| name | development_workflow |
| description | Guide on how to use Docker Compose to run tests, static analysis, and code formatting on this project. |
Development Workflow & Docker Commands
This project includes a fully isolated development environment using Docker
Compose (docker-compose.yml) and a custom Dockerfile containing PHP 8.5 CLI,
Composer, PCOV (for test coverage), and Node.js/npm (for linting and
formatting).
As an AI agent, you should never run composer, PHP, or npm commands directly
on the host if they require specific environments. Instead, always use the
Docker container dev.
Running Commands via Docker
To execute commands within the isolated container, use the following syntax:
docker compose run --rm dev <command>
Available Scripts & QA Checks
Always check the scripts section in composer.json to discover the available
commands (e.g., check:*, format:*, test:*, act:*, etc.).
When executing them, follow this pattern:
docker compose run --rm dev composer run <script-name>
Best Practices for AI Agents
- Piping Outputs: When executing commands that can produce hundreds of lines
of output (like static analysis, mutation tests, or code quality checks),
always pipe the output to a file inside the
logs/ directory to avoid
flooding your terminal context.
- Example:
docker compose run --rm dev composer run check:types > logs/analyse.txt
- After piping, use the
view_file tool to read the log selectively.
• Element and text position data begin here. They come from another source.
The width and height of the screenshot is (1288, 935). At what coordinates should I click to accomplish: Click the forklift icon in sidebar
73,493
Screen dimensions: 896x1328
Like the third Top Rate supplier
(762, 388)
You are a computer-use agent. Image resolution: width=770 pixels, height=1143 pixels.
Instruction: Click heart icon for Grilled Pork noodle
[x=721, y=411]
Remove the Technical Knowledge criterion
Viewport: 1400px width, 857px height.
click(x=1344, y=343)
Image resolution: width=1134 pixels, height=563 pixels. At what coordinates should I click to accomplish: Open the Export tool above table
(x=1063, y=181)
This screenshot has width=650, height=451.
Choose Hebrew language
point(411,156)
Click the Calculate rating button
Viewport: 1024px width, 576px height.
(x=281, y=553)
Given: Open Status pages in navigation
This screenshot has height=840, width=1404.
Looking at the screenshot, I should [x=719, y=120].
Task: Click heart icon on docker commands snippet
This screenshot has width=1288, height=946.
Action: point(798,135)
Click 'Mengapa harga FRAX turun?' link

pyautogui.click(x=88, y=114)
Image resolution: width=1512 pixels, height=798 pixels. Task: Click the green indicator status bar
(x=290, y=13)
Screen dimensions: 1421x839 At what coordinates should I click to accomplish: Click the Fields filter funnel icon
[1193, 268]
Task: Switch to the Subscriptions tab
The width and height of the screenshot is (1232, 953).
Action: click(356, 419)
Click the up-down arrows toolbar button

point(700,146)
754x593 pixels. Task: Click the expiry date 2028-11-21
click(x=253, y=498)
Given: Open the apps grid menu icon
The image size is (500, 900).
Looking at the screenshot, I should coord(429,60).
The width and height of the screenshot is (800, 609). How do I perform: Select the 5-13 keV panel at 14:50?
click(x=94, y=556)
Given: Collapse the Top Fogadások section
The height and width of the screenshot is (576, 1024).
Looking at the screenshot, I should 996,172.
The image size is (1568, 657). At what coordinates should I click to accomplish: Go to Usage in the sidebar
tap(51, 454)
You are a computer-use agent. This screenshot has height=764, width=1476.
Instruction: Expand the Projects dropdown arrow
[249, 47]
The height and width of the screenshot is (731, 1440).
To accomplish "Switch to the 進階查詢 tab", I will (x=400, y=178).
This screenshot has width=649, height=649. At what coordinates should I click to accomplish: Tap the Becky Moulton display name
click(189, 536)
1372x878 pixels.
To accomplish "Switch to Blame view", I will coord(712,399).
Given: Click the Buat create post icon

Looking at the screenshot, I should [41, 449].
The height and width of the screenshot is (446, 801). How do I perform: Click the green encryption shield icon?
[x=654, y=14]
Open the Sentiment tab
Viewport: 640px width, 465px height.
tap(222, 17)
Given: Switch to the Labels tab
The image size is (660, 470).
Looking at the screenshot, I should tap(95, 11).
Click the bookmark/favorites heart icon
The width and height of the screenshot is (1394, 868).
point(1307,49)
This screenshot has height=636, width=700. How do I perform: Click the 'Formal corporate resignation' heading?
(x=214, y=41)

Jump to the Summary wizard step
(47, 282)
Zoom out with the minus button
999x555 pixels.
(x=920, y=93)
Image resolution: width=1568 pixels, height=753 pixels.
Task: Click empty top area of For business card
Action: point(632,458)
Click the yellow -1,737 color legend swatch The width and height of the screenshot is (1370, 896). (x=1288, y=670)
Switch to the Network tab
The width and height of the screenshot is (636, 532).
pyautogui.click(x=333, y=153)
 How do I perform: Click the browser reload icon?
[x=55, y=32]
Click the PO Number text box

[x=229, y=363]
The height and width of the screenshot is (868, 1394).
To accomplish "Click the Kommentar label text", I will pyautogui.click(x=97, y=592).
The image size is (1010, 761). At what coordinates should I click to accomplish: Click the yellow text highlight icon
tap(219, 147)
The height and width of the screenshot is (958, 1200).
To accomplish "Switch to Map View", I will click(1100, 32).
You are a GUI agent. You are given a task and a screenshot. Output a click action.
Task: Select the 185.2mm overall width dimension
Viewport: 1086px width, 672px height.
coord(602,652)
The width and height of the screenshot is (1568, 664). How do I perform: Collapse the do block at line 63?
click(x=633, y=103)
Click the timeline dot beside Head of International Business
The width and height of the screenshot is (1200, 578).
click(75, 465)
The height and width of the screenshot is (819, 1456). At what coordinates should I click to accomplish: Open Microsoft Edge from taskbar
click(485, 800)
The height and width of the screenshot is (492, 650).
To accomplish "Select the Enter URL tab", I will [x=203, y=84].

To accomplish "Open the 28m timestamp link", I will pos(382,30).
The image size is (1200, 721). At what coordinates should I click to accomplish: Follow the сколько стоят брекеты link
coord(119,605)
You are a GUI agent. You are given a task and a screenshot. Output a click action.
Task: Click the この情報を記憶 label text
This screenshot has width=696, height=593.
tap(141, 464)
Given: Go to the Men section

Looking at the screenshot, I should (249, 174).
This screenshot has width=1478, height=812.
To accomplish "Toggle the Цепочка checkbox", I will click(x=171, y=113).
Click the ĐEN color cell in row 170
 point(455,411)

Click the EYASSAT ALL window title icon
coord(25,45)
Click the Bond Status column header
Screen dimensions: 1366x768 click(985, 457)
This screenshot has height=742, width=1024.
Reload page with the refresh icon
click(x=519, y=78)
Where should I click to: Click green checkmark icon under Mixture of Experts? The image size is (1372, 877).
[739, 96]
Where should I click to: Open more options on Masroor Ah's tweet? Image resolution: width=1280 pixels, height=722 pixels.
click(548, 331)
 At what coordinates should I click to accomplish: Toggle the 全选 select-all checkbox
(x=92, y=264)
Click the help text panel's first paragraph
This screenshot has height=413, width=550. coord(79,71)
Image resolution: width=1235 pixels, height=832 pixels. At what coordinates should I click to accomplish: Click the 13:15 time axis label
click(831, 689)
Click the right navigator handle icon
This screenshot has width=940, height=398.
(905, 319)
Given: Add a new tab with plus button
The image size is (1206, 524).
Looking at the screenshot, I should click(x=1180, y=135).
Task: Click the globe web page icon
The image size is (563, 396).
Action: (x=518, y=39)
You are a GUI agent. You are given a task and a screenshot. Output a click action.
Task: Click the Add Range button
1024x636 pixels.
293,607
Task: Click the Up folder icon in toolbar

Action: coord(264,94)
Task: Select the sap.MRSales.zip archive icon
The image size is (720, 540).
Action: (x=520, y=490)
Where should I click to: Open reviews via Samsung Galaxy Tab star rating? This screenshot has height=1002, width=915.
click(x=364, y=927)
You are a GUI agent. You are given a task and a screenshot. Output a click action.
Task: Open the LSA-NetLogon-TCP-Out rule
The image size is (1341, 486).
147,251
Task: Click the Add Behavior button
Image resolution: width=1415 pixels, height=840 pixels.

- Environment: The Docker container maps the current directory
/app, so it
uses the host's vendor folder dynamically. Do not run composer install
unless explicitly asked.
- Releases & Commits: We use Release Please for automated semantic versioning.
You must use Conventional Commits (e.g.,
feat:, fix:).
To trigger a major version bump for breaking changes, you must append an exclamation mark ! to the commit type (e.g., refactor!: or feat!:).